Every government policy has consequences – some intended and some unintended.
There is at least one serious unintended consequence of the economic sanctions levied against Russia after its invasion of Ukraine – an erosion of the US dollar dominance.
Reuters reports that recent oil deals between India and Russia have been settled in currencies other than dollars.
The majority of global oil sales are priced in dollars. This ensures a constant demand for the greenback since every country needs dollars to buy oil. This helps support the US government’s “borrow and spend” policies, along with its massive deficits. As long as the world needs dollars for oil, it guarantees demand for greenbacks. That means the Federal Reserve can keep printing dollars to monetize the debt.
But if that demand were to suddenly disappear or even shrink significantly, it would create a big problem for the US economy.
India ranks as the number three oil importer in the world. Russia became the country’s leading provider of crude after Europe dramatically cut Russian oil imports in the wake of the Ukraine invasion. India is also now Russia’s top oil customer.
While India doesn’t recognize the sanctions on Russia, most of its oil purchases have reportedly complied.
Nevertheless, according to the Reuters report, Indian importers have paid for most Russian oil in non-dollar currencies since the Group of Seven economies, the European Union and Australia, imposed an oil price cap on Russia on Dec. 5. Instead of settling oil trades in dollars, Russia and India have used UAE dirham and Russian rubles. These transactions total “several hundred million dollars” according to sources quoted by Reuters.
The dollar’s pre-eminence has periodically been called into question and yet it has continued because of the overwhelming advantages of using the most widely-accepted currency for business. India’s oil trade, in response to the turmoil of sanctions and the Ukraine war, provides the strongest evidence so far of a shift into other currencies that could prove lasting.”
Meanwhile, according to three sources cited by Reuters, “Some Dubai-based traders, and Russian energy companies Gazprom and Rosneft are seeking non-dollar payments for certain niche grades of Russian oil that have in recent weeks been sold above the $60 a barrel price cap.”
And Russia isn’t the only country drifting away from the petrodollar.
In January, Saudi Arabia Finance Minister Mohammed Al-Jadaan said the country is open to discussing trade in currencies other than the US dollar.
“There are no issues with discussing how we settle our trade arrangements, whether it is in the US dollar, whether it is the euro, whether it is the Saudi riyal,” Al-Jadaan said in an interview with Bloomberg TV.
Al-Jadaan went on to say, “I don’t think we are waving away or ruling out any discussion that will help improve the trade around the world.”
The Reuters report notes that beyond Russian sanctions, tensions between the US and China are also “eroding the long-established norms of dollar-dominated global trade.”
Russia holds a chunk of its currency reserves in renminbi while China has reduced its holdings of dollars, and Russian President Vladimir Putin said in September Moscow had agreed to sell gas supplies to China for yuan and roubles instead of dollars.”

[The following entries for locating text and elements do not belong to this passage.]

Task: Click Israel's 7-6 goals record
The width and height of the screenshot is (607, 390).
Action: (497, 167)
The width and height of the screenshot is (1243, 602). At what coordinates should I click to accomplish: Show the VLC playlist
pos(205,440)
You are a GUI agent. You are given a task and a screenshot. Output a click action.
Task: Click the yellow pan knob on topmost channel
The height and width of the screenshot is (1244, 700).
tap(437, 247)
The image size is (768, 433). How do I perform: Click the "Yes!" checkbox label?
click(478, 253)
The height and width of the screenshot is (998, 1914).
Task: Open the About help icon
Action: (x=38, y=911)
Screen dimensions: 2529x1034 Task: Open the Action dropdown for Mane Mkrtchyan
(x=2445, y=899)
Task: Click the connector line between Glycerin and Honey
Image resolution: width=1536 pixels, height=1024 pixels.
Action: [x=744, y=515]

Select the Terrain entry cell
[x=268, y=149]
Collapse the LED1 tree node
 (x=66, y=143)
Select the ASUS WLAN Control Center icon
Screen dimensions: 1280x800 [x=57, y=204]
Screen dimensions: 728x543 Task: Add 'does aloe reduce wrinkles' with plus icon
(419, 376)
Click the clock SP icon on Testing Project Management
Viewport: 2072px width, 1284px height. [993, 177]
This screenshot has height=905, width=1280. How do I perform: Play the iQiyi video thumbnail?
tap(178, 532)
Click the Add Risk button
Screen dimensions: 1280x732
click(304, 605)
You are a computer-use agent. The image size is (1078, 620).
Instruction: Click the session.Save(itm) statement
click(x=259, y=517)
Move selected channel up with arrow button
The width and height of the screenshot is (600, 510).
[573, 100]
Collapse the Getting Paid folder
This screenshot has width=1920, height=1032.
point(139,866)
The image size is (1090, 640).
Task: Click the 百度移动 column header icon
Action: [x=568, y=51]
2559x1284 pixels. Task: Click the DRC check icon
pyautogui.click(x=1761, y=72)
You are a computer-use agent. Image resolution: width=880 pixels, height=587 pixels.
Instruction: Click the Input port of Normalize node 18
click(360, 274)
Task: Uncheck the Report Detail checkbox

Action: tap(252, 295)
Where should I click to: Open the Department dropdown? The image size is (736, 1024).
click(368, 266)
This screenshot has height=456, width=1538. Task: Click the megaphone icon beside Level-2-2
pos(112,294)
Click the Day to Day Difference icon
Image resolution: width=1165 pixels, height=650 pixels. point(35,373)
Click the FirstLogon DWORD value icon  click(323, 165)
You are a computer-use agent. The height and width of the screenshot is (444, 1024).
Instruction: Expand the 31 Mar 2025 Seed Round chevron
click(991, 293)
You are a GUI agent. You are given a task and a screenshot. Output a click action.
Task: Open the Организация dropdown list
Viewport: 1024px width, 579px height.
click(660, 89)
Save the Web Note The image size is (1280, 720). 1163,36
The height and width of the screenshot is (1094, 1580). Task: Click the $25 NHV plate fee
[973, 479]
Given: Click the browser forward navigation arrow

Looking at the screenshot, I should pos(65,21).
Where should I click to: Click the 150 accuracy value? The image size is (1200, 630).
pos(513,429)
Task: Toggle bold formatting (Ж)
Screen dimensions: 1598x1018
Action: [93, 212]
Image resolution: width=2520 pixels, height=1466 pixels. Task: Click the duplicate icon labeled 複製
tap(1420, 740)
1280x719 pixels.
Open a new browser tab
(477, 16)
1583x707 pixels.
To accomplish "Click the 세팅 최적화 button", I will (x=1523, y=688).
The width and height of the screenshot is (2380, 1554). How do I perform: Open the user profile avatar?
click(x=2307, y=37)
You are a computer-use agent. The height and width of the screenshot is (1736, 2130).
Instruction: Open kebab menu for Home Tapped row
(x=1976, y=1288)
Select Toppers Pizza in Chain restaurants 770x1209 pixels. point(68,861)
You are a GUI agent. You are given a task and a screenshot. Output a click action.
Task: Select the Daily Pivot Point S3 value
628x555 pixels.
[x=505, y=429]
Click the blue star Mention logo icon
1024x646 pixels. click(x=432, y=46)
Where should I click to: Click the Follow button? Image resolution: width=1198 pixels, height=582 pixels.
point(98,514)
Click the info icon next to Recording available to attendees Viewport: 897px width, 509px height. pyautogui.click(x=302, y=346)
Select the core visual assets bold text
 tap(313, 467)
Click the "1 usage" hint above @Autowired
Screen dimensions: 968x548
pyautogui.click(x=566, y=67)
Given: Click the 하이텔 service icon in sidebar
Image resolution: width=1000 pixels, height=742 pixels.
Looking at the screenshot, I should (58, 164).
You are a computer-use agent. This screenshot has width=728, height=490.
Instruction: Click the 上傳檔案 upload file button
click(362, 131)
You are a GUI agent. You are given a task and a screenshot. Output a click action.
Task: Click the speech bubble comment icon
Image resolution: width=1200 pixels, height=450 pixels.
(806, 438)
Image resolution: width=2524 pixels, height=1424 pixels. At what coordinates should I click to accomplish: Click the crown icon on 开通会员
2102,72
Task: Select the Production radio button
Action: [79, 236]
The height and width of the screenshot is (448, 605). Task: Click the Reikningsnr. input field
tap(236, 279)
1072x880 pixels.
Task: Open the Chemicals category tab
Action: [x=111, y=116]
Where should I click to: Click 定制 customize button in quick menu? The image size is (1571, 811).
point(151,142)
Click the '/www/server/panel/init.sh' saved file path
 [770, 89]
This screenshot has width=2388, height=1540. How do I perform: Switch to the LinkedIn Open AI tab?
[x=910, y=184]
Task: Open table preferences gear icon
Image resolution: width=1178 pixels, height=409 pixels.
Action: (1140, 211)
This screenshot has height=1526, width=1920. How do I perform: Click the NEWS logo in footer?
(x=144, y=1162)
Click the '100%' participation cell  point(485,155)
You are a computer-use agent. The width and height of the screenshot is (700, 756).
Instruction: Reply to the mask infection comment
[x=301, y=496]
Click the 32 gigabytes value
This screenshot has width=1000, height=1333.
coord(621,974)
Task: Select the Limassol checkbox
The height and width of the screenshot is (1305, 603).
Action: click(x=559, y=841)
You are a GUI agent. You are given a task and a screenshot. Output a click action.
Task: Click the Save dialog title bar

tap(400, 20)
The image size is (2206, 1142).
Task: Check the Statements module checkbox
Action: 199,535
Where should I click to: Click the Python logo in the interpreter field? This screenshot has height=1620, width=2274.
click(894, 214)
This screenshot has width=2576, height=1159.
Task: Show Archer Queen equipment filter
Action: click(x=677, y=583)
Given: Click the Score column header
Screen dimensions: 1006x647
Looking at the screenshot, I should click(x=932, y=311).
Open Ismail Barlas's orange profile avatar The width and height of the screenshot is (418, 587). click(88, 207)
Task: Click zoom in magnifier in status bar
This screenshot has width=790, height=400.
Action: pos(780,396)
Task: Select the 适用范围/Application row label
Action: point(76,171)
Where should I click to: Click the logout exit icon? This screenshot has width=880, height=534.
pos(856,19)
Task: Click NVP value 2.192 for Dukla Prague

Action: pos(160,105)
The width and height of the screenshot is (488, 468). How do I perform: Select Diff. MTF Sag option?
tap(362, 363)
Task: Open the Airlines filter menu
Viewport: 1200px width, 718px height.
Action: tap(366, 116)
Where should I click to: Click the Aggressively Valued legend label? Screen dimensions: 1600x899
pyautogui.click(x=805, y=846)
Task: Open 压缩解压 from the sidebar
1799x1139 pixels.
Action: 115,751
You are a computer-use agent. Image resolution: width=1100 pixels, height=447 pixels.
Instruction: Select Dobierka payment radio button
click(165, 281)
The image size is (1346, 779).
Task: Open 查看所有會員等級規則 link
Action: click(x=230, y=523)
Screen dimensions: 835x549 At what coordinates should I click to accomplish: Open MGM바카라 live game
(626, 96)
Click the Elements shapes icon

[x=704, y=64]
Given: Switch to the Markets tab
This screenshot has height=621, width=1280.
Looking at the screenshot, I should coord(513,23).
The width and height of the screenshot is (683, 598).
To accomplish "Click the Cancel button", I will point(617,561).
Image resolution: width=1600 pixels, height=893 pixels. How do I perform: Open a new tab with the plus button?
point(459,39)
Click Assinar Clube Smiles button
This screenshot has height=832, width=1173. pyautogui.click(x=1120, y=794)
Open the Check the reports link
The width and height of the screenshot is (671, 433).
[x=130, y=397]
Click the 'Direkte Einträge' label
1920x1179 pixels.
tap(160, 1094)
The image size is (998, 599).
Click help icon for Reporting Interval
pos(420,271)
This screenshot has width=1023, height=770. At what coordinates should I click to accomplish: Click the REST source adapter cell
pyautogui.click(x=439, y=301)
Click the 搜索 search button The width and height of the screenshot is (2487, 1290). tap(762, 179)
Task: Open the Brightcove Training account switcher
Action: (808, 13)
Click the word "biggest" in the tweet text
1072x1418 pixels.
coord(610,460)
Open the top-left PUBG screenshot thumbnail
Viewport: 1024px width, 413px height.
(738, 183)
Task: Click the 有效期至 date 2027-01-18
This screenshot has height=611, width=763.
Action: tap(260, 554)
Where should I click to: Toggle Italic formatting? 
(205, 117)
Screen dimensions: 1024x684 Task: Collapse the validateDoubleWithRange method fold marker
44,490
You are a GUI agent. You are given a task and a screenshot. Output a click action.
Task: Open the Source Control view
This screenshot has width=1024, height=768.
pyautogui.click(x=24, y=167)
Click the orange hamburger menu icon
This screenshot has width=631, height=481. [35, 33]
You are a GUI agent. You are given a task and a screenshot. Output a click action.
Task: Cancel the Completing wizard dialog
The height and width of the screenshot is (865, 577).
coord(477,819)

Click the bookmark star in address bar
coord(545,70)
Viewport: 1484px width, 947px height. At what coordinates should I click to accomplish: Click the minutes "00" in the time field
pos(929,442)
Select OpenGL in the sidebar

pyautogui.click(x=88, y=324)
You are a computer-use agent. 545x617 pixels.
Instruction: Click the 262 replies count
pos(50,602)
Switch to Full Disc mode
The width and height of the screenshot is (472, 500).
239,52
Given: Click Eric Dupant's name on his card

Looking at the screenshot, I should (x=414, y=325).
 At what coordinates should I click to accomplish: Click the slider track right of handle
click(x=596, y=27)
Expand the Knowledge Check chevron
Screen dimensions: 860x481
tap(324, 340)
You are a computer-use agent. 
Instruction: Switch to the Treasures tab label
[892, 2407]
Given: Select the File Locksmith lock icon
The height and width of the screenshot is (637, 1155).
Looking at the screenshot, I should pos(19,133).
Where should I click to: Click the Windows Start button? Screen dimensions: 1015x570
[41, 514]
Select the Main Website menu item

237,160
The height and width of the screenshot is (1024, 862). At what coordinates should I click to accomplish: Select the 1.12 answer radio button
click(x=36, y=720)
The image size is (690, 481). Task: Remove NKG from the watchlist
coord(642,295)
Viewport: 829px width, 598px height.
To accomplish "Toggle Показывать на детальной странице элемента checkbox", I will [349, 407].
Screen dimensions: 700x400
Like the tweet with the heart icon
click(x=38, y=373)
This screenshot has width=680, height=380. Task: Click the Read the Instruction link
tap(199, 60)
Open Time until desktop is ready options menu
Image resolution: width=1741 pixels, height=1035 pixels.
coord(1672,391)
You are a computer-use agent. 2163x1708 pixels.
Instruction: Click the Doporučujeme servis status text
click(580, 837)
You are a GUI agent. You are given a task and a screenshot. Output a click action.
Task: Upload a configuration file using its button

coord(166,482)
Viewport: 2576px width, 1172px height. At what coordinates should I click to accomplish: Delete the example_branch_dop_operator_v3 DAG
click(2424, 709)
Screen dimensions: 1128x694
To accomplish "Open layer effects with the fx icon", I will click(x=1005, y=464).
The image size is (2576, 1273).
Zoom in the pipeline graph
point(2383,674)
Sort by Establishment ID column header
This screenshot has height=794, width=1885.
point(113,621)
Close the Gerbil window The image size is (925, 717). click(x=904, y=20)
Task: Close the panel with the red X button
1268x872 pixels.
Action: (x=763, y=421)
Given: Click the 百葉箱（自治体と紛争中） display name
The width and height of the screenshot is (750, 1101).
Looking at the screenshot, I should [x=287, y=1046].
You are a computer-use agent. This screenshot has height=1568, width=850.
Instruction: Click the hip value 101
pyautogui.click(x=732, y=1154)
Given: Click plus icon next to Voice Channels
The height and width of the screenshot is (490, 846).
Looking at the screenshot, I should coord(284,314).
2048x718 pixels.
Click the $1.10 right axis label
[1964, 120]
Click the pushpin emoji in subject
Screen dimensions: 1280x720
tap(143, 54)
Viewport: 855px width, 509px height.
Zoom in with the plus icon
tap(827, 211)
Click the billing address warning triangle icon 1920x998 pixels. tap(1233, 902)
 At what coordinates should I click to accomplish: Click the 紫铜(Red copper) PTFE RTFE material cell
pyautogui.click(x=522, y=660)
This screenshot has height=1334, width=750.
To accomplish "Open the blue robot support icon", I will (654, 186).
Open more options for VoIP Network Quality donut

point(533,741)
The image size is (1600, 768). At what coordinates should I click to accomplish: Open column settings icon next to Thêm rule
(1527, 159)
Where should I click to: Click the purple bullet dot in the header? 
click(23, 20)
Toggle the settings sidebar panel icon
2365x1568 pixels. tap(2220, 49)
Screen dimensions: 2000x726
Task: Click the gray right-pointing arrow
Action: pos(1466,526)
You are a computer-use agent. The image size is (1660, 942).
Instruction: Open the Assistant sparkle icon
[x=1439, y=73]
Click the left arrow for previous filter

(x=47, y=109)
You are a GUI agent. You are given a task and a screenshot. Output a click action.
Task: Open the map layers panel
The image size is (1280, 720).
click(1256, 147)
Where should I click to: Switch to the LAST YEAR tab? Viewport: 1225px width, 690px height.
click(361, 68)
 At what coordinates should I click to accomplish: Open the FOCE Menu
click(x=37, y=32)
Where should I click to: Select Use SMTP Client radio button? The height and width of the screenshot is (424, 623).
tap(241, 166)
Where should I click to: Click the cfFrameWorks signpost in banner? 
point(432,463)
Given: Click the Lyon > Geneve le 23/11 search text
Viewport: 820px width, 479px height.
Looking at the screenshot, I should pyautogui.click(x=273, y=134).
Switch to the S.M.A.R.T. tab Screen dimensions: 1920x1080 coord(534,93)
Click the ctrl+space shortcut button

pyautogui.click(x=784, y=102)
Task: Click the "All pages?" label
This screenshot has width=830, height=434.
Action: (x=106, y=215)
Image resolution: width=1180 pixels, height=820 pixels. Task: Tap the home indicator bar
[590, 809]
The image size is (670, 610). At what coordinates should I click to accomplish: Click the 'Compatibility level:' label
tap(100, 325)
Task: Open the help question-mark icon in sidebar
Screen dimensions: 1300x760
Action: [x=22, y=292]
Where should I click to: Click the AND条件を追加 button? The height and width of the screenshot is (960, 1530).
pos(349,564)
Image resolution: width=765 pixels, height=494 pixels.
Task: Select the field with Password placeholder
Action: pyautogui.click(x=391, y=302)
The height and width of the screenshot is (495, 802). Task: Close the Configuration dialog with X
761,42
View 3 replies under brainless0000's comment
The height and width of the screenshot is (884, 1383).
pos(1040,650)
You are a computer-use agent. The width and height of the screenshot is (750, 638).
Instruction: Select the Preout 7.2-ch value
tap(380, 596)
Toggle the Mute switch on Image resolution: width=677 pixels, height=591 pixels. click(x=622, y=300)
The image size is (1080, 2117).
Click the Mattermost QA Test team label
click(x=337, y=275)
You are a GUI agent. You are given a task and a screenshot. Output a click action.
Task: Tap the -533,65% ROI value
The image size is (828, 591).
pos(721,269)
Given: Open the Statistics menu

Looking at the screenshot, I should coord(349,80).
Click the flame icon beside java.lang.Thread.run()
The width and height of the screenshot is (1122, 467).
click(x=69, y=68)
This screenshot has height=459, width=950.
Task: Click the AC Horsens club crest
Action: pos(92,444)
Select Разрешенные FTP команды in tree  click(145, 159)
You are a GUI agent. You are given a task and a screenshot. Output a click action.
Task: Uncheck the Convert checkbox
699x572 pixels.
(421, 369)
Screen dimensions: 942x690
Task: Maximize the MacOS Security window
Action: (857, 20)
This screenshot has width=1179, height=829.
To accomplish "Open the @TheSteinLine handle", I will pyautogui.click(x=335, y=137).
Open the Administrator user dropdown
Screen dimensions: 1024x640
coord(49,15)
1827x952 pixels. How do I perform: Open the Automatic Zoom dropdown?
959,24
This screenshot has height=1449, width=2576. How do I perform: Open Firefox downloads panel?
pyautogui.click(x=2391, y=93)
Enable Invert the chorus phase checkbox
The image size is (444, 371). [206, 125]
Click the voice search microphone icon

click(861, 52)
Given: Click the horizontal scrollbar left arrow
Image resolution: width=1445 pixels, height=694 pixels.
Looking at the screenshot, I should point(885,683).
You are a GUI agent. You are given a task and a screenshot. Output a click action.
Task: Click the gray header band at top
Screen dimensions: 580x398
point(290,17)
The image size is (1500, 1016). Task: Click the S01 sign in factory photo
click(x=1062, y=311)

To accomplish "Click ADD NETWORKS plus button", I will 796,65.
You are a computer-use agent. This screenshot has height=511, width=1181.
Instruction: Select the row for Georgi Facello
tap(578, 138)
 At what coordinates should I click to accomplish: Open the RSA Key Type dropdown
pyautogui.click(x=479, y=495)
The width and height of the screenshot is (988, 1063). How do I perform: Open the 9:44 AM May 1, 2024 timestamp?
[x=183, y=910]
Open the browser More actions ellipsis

Over the last several years, many countries have made a concerted effort to limit dependence on the US dollar. The economic warfare waged against Russia reveals exactly why.
The US hit Russia with a round of economic sanctions after Russian President Vladimir Putin recognized two breakaway republics in Ukraine and announced he would send troops into those regions. President Biden announced additional sanctions after Russia invaded Ukraine.
Using the dollar as a foreign policy tool might be good policy, but could accelerate de-dollarization globally and even threaten the dollar’s role as the world’s reserve currency.
The US government showers billions of dollars in foreign aid to “friends.” On the other hand, “enemies” can find themselves locked out of SWIFT, the global financial system that the US effectively controls using the dollar.
This is the nuclear option when it comes to economic warfare.
Initially, the US said it wouldn’t block Russia from SWIFT, but as sanctions tightened, Russia was ultimately locked out of the global payment system.
It’s no wonder that other countries are wary of relying exclusively on the dollar. The best way to avoid American foreign policy coercion is to minimize dollar exposure.
This is one of the reasons many central banks are stockpiling gold.
While the current de-dollarization trend doesn’t directly threaten the dollar’s role as the world reserve currency — yet — it could foreshadow bigger problems down the road, especially if the trend continues to accelerate. After the Russian invasion, IMF Managing Director Gita Gopinath warned that sanctions on Russia could erode the dollar’s dominance by encouraging smaller trading blocs using other currencies. That’s exactly what we’re seeing.
If the demand for dollars were to plunge significantly, interest rates on US Treasury bonds would soar. This would be an untenable situation for a government servicing more than $31 trillion in debt.
While the world isn’t on the verge of jettisoning the dollar, there does seem to be an increasing likelihood the petrodollar could face competition from other currencies. This is yet another sign that the dollar may eventually lose its status as the sole reserve currency. Americans should be wary of counting on long-term dollar dominance to prop up its house of cards economy.